El ángel que llega lleva puesto un Armani y está ladrando en un móvil mientras entra a la sala del hospital.
—Véndelo —ordena mi hermana—. No me importa si tienes que poner un puesto de limonadas en Fanueil Hall y regalar las ganancias, Peter. Dije
vende
. —Aprieta el botón y me extiende los brazos—. Eh —Zanne me tranquiliza cuando rompo a llorar—, ¿realmente creías que le haría caso cuando me dijiste que no viniera?
—Pero…
—Faxes. Teléfonos. Puedo trabajar desde tu casa. ¿Quién cuidaría de Jesse sino?

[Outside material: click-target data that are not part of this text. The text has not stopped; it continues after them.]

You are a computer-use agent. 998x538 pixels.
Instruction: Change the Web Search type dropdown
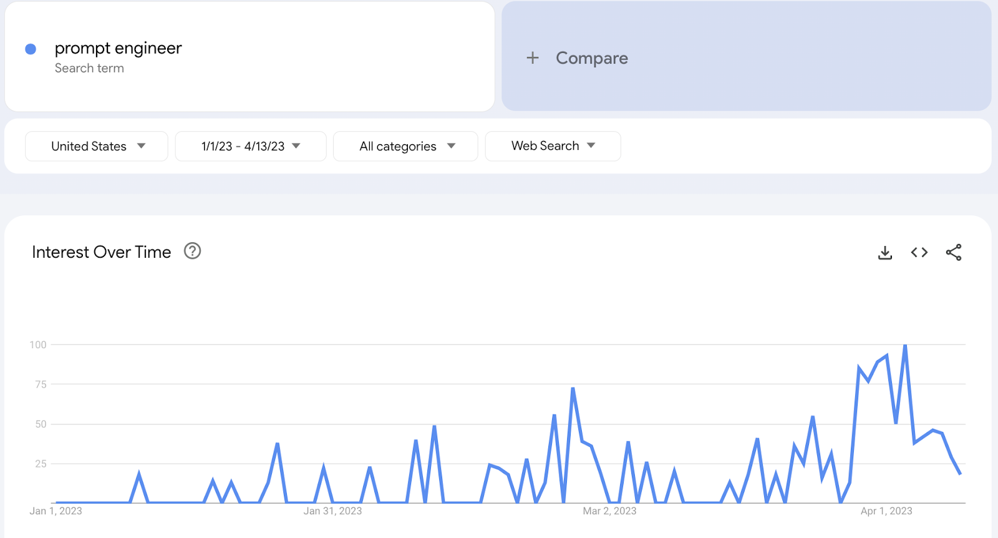pos(553,146)
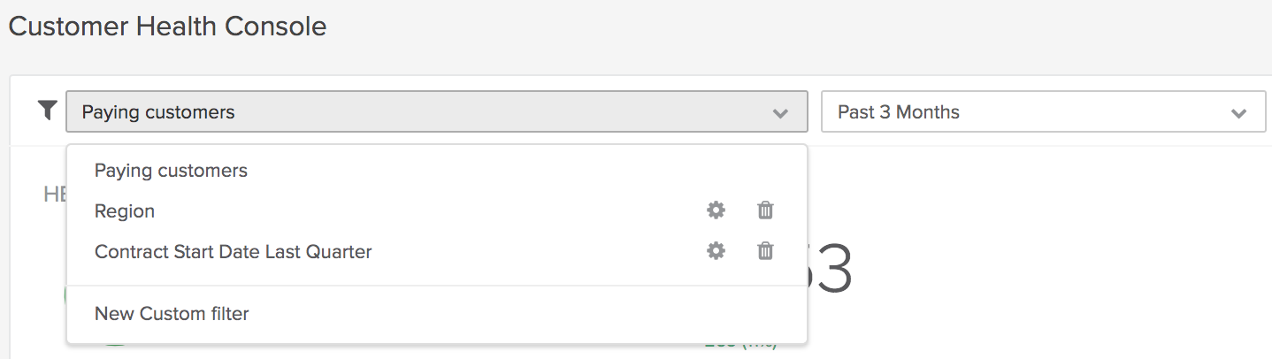Open settings gear for Region filter
The height and width of the screenshot is (359, 1272).
point(716,210)
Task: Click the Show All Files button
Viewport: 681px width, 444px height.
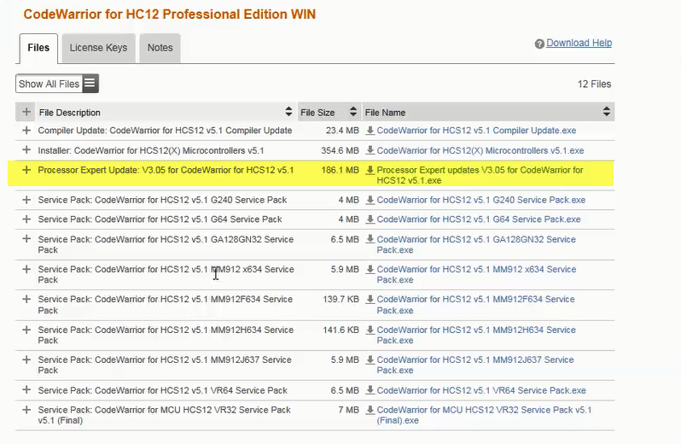Action: click(x=49, y=84)
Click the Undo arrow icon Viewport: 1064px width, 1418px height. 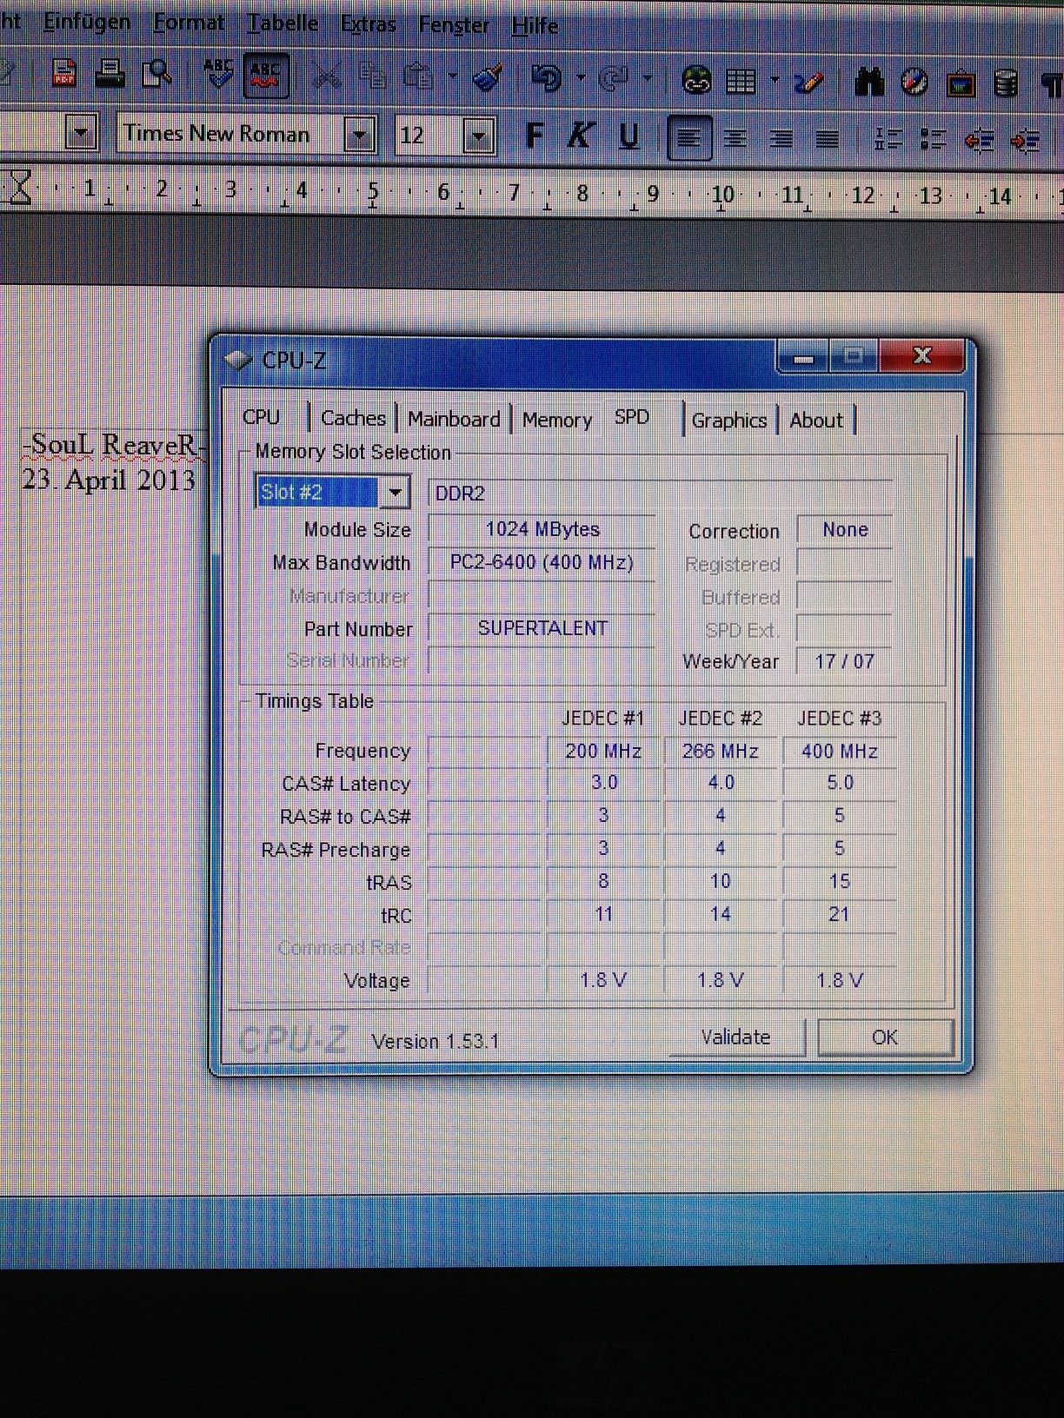[x=546, y=79]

Brian y yo nos miramos el uno al otro; no habíamos pensado tanto. En respuesta, Brian se levanta, abraza a Zanne torpemente. Jesse corre hacia ella a toda velocidad.
—¿Quién es este niño que has adoptado, Sara…? Porque es imposible que Jesse esté tan grande… —Suelta a Jesse de sus rodillas y se inclina hacia la cama del hospital en la que Kate está durmiendo—. Apuesto a que no te acuerdas de mí —dice Zanne. Sus ojos brillan—, pero yo sí me acuerdo de ti.
Se hace tan fácil dejarla hacerse cargo. Zanne hace que Jesse se implique en un juego de ta-te-tí y le da cortezas de cerdo de un restaurante chino que no reparte comida para llevar. Me siento al lado de Kate, regodeándome en la competencia de mi hermana. Hago como si ella pudiera solucionar las cosas que yo no puedo.
Después de que Zanne se llevó a Jesse a casa a pasar la noche, Brian y yo nos convertirnos en sujetalibros en la oscuridad, sosteniendo a Kate por los lados, como entre paréntesis.
—Brian —murmuro—, he estado pensando.
Él se mueve en su asiento.
—¿En qué?
Me inclino para poder ver sus ojos.
—En tener un bebé.
Los ojos de Brian se hacen más pequeños.
—Por Dios, Sara. —Se pone de pie, dándome la espalda—. Por Dios.
Yo también me levanto.
—No es lo que piensas.
Cuando me mira, el dolor dibuja cada línea de sus rasgos tensos.
—No podemos simplemente reemplazar a Kate si muere —dice.
En la cama del hospital, Kate se cambia de posición, haciendo ruido con las sábanas. Me esfuerzo por imaginarla a la edad de cuatro años, llevando un disfraz de Halloween; a los doce, probándose brillo labial; a los veinte, bailando en un dormitorio.